Task instructions: Please render the rows below as a numbered list of their lines, with blank lines and pictures left out.

Provided records:
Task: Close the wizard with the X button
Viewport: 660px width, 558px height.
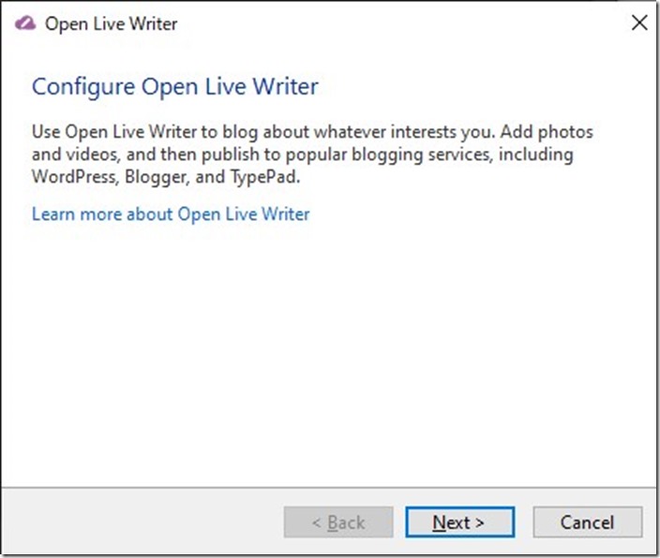Action: (x=639, y=22)
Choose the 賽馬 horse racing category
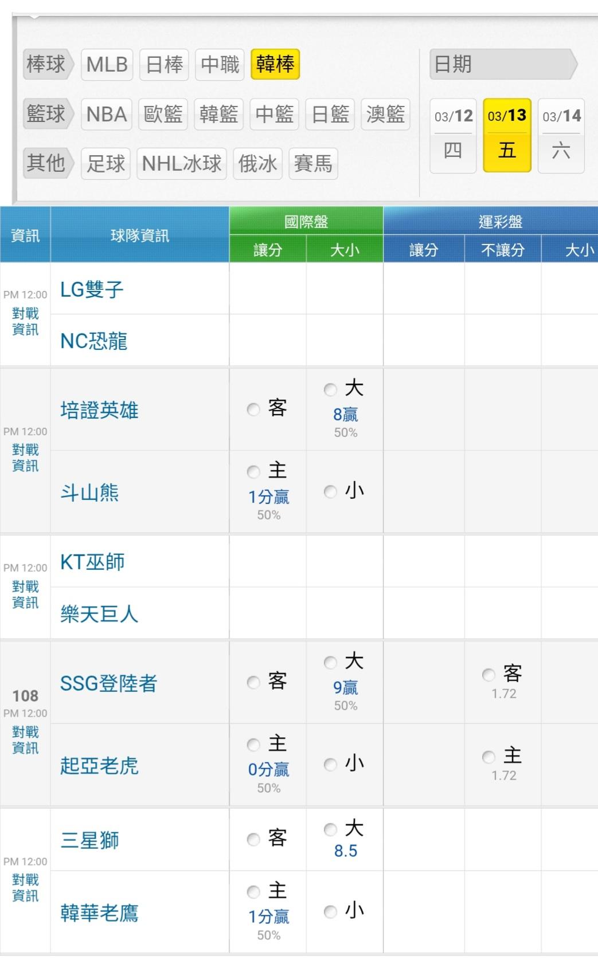This screenshot has height=980, width=598. (x=313, y=164)
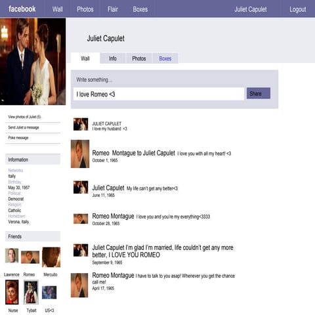Click the facebook logo in header
Viewport: 315px width, 315px height.
[22, 9]
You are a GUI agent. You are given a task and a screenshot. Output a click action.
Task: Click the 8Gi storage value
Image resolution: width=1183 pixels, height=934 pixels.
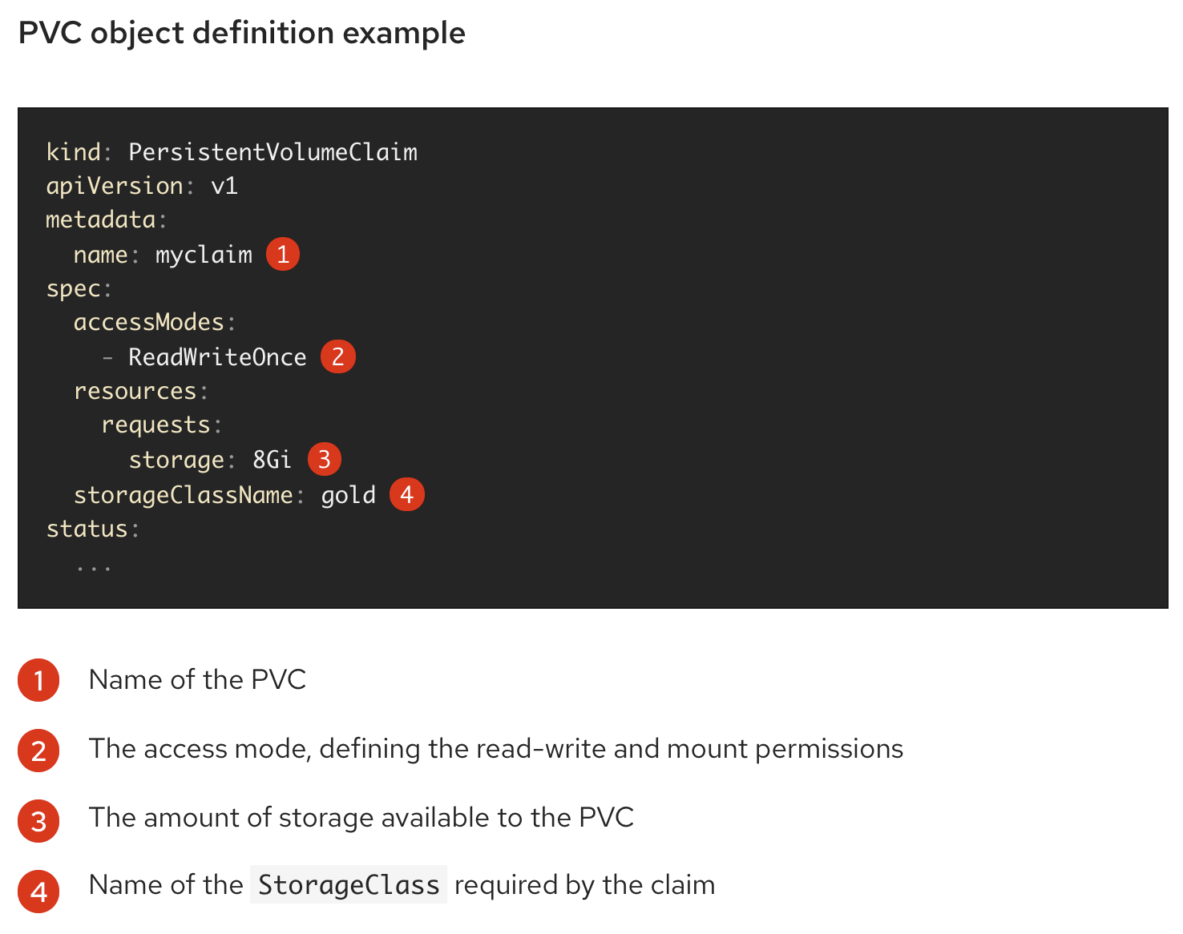tap(273, 459)
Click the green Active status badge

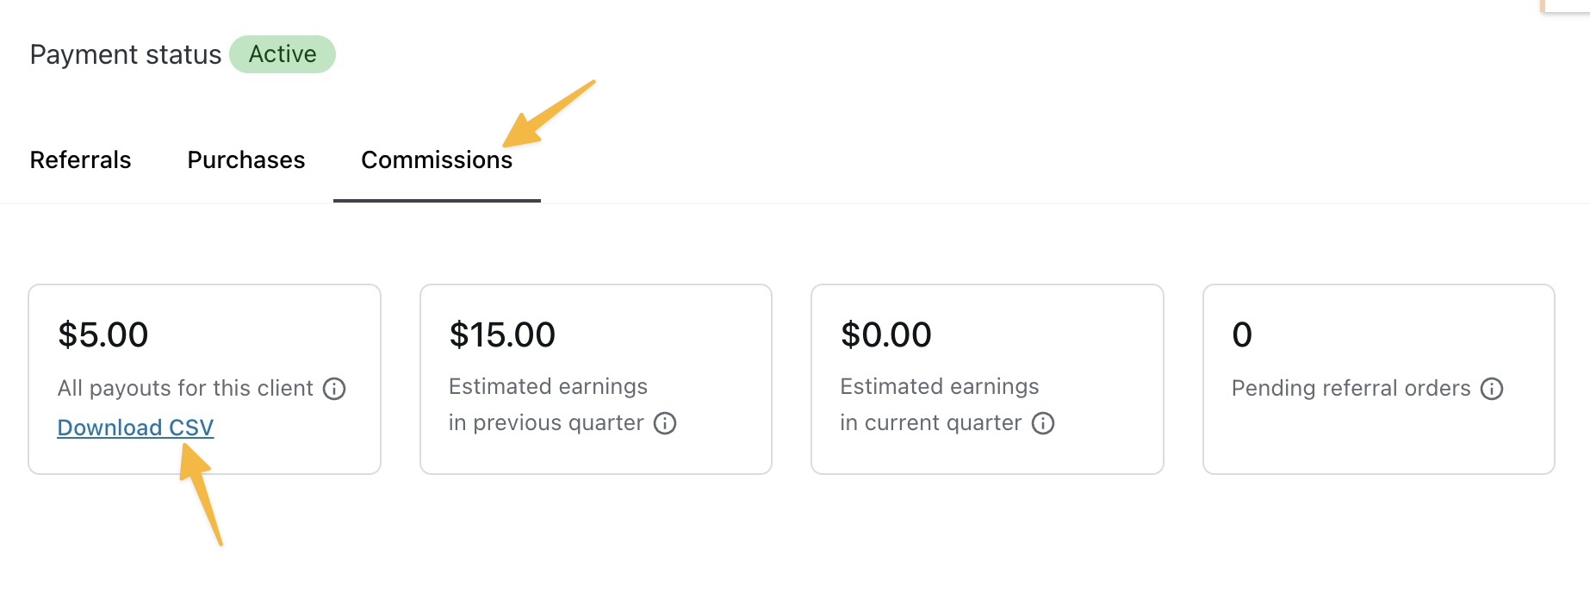coord(283,54)
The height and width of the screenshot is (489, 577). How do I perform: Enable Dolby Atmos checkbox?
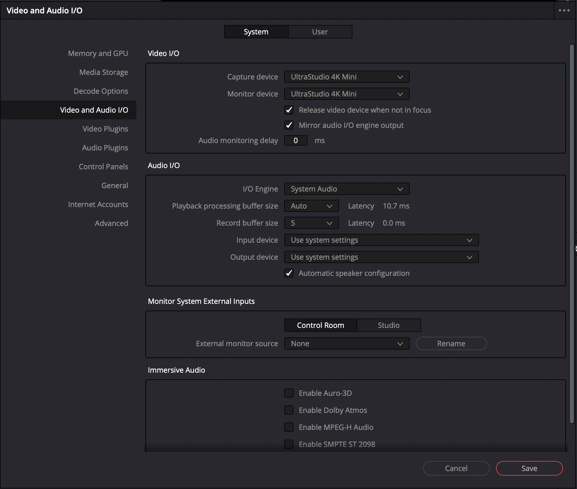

The result:
1. Task: Close the wizard with the X button
2. Viewport: 660px width, 558px height.
3. Action: (x=639, y=22)
4. Choose the 賽馬 horse racing category
5. This screenshot has height=980, width=598. (x=313, y=164)
6. Click the facebook logo in header
7. Viewport: 315px width, 315px height.
8. [22, 9]
9. You are a GUI agent. You are given a task and a screenshot. Output a click action.
10. Task: Click the 8Gi storage value
11. Image resolution: width=1183 pixels, height=934 pixels.
12. tap(273, 459)
13. Click the green Active status badge
14. coord(283,54)
15. The height and width of the screenshot is (489, 577). How do I perform: Enable Dolby Atmos checkbox?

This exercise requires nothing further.